Question

In a radioactive decay chain reaction, ${ }_{90}^{230} Th$ nucleus decays into ${ }_{84}^{214} Po$ nucleus. The ratio of the number of $\alpha$ to number of $\beta^{-}$particles emitted in this process is _____

Answer 1

Correct Answer: 2

The radioactive decay process involves alpha and beta decay sequences. We can break down the steps as follows:

The original \(^{230}_{90}Th\) nucleus undergoes alpha decay, emitting an alpha particle (\(\alpha\)). After this decay, the resulting nucleus is \(^{226}_{88}Ra\).

The \(^{226}_{88}Ra\) nucleus undergoes alpha decay again, resulting in \(^{222}_{86}Rn\), emitting another alpha particle (\(\alpha\)).

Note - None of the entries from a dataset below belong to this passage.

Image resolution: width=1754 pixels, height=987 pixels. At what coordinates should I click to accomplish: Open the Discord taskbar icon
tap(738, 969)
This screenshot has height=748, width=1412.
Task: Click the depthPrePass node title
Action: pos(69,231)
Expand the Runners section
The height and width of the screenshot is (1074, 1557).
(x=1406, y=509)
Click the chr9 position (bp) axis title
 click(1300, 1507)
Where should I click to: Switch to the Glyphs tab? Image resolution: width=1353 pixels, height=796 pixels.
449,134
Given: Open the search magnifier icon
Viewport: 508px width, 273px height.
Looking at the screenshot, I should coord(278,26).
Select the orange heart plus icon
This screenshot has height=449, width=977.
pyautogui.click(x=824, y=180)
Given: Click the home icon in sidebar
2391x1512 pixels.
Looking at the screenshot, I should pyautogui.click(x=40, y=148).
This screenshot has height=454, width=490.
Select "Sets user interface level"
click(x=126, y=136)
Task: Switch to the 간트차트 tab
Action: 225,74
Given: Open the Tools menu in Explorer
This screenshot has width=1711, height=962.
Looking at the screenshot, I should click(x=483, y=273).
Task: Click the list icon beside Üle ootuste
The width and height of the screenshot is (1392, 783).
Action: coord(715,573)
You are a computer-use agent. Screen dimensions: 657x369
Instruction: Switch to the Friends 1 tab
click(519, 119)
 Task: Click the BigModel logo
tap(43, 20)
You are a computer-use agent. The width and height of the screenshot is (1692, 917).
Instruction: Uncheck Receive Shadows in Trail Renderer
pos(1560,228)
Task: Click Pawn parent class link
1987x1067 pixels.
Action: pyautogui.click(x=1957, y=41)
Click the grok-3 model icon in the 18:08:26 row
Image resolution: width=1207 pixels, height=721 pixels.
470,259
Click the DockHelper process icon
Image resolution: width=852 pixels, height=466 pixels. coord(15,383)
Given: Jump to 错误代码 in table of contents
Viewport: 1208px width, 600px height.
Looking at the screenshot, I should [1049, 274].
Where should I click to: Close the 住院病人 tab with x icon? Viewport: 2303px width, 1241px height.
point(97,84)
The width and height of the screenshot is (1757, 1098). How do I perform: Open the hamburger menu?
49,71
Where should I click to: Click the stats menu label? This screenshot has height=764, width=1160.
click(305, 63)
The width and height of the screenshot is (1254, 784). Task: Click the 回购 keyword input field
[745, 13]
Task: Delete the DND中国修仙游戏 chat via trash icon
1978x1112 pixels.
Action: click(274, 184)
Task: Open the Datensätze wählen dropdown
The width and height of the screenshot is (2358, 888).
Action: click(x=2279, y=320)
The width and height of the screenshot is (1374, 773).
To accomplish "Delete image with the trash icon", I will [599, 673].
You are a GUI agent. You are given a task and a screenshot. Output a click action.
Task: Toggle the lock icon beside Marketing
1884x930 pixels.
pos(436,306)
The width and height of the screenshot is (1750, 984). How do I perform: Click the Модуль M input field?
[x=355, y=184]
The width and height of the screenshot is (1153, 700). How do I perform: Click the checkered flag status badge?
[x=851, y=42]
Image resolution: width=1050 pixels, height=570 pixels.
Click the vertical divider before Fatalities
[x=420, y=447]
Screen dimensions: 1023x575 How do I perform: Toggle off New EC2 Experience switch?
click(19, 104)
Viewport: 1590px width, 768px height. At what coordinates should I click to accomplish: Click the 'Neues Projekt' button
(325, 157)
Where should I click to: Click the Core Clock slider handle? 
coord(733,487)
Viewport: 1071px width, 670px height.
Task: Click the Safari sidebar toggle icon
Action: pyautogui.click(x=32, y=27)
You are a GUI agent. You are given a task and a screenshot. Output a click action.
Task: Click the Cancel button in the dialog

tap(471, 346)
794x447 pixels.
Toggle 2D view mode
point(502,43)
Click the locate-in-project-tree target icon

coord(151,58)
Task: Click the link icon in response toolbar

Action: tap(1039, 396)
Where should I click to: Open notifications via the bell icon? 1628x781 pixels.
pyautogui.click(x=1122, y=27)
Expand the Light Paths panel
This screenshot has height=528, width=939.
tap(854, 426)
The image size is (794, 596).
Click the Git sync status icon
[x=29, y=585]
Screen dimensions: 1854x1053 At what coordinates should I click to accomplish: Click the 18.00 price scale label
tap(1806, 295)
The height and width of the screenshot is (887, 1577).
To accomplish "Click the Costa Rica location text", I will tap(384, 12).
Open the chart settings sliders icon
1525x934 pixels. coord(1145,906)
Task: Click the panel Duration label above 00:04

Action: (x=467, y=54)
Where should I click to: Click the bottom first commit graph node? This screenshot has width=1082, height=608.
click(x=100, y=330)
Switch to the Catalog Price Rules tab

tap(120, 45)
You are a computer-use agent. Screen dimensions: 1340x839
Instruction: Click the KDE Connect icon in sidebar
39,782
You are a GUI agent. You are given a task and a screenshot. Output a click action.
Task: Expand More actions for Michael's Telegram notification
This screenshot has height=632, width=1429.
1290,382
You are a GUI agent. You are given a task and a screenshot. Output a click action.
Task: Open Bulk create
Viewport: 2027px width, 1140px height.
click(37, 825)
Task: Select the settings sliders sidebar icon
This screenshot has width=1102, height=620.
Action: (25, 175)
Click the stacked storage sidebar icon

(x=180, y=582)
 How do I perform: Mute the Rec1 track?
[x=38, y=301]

The \(^{222}_{86}Rn\) nucleus undergoes alpha decay to form \(^{218}_{84}Po\), emitting another alpha particle (\(\alpha\)).

The \(^{218}_{84}Po\) nucleus undergoes alpha decay to form \(^{214}_{82}Pb\), emitting yet another alpha particle (\(\alpha\)).

The \(^{214}_{82}Pb\) nucleus undergoes beta decay, emitting a beta particle (\(\beta\)), and transforming into \(^{214}_{83}Bi\).

The \(^{214}_{83}Bi\) nucleus undergoes beta decay again, emitting a second beta particle (\(\beta\)), and transforming into \(^{214}_{84}Po\), which is the final product.

Thus, we see that there are 4 alpha decays and 2 beta decays. Therefore, the ratio of the number of alpha particles to beta particles is:

\[ \text{Ratio of } \alpha \text{ to } \beta = \frac{4}{2} = 2 \]

Final Answer:

The ratio of the number of alpha particles to the number of beta particles emitted in this process is \(2\).